Give the Packers credit. They were not comfortable relaying such conversations to the media or essentially speaking for Brett. When being grilled by the media afterwards, McCarthy mostly only spoke in generalizations regarding what they talked about. McCarthy could have easily just said, “Hey, look, Brett didn’t want to be here.” But he didn’t. He took care not to make Brett look bad, even after he was traded.
That makes it ironic that Brett had these issues, basically just two that he often repeated, with “stories” that he blamed the Packers for releasing to make him look bad.
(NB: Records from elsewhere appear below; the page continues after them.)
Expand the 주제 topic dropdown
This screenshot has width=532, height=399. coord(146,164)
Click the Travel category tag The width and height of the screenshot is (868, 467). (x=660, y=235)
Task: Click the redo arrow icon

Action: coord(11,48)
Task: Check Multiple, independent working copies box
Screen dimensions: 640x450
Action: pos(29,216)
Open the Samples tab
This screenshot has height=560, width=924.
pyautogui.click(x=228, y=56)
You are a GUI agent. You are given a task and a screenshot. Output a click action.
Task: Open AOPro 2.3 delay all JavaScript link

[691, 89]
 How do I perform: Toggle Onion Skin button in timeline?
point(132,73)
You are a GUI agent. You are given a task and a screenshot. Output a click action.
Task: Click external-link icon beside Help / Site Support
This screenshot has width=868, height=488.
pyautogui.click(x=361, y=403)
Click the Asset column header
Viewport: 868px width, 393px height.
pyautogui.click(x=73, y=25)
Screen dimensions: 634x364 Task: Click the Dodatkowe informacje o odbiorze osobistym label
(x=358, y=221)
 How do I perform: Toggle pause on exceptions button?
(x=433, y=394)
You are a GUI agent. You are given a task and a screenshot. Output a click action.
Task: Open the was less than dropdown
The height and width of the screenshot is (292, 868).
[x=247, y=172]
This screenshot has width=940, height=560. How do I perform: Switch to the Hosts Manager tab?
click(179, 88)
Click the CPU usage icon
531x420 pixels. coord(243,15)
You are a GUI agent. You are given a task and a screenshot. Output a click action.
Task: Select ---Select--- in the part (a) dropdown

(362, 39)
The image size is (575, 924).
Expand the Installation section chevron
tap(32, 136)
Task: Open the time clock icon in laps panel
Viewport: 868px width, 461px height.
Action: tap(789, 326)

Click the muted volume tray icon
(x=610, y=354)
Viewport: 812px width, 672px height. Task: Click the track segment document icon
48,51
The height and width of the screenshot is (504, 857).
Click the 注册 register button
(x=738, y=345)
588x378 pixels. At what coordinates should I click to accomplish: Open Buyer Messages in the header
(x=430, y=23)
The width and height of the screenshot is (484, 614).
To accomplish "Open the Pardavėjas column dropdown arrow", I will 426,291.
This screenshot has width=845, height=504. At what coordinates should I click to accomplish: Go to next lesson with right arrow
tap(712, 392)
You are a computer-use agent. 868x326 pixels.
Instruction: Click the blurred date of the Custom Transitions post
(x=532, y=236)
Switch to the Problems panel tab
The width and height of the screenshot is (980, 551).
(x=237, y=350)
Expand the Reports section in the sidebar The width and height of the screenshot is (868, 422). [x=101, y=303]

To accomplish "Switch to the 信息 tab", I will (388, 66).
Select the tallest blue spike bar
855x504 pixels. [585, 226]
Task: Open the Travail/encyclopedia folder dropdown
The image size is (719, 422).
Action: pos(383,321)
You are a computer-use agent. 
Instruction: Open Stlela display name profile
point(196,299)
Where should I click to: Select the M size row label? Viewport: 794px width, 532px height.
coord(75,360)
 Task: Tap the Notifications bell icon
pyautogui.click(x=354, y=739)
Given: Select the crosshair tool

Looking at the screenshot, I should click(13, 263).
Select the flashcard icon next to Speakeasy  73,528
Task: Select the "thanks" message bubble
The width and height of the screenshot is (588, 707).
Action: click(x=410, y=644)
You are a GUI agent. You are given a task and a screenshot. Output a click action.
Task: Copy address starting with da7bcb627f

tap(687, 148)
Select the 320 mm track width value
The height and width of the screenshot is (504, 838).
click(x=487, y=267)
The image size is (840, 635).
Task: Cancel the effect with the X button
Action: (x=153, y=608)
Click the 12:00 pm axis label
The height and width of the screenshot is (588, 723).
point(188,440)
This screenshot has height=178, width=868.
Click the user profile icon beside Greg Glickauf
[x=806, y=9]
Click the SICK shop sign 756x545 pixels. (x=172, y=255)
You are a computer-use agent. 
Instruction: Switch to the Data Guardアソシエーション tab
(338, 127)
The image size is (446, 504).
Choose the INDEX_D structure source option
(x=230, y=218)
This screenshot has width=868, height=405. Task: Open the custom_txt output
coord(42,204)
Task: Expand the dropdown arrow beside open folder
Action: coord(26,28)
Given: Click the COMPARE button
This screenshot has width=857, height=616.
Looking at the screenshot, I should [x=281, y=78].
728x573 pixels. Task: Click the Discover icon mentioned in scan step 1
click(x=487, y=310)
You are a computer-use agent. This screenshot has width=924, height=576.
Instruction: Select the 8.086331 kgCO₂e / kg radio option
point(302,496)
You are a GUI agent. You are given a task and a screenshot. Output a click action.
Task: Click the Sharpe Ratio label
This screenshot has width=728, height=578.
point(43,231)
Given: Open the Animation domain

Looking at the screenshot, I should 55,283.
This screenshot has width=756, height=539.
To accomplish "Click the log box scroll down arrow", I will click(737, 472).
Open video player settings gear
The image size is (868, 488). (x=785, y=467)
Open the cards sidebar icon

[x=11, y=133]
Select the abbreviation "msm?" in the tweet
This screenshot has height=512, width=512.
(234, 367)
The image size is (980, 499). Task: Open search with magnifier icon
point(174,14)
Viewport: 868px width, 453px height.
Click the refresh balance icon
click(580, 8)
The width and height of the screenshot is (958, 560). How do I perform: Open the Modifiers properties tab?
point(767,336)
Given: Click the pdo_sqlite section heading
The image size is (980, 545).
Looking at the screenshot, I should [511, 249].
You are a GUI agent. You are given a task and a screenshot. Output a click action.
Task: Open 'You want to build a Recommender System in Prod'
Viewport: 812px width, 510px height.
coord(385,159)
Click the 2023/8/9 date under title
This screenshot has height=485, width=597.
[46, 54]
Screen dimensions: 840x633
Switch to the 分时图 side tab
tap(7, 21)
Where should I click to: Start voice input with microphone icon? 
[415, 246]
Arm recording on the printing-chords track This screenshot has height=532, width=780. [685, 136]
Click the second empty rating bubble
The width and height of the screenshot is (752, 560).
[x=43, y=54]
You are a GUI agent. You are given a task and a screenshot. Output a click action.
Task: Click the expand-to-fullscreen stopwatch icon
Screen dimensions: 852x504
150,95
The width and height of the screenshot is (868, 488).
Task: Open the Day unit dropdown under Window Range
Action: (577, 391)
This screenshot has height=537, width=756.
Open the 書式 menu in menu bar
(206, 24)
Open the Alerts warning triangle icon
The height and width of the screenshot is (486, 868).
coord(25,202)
I don’t know of any evidence that the organization had anything to do with either the aborted visit story or the tampering case. As tightlipped as the organization was, it isn’t like they were likely to release details. The details of those events were either made up or leaked by people who Brett had actually spoken with.
The best insight to what McCarthy and Brett talked about in that meeting comes from Brett’s interview with Wendy Nix the following day. I relayed some of that interview in this story. You can read the rest by going to Brett Favre’s website and going to date of the interview, which I cited in this post.
We love you #4!!!
wow he said, she said, they said, they all have a version of what went down. and we may never know the full story, but he gave packer fans many great memories. now we have the same packers, just different men in the same uniforms. pull for the team, and remember, all people can be replaced. GO PACK GO
Great article. I had forgotten why I was so upset with Favre. As this article points out, the big dogs from the Packers were willing to go to see Favre BEFORE the draft to find out what he wanted to do. When Favre said no, cancelled the meeting and stay retired, the Packers HAD to make decisions based on ARod as their starting QB. Once the draft was competed, it was too late for Favre tp pull a Lassie and say he wanted to come home.
Fast forward, everything worked out fine for GB and ARod, not so much for Favre. Yes, Favre had a great year (one) with the Vikes, beat us twice, and would have been in the SB instead of NO if he hadn’t thrown one of his classsic, totally unnecessary interceptions. Bye bye Brett – and congratulations on alienating a huge part of Packerdom that worshipped you.
The REAL here here is Rodgers. To put up with so much noise, and still end up with an MVP, SB Ring, and SB MVP had to be sweet. He is worth every penny of his $110 million, and has forgotten more about classiness than Favre will ever remember.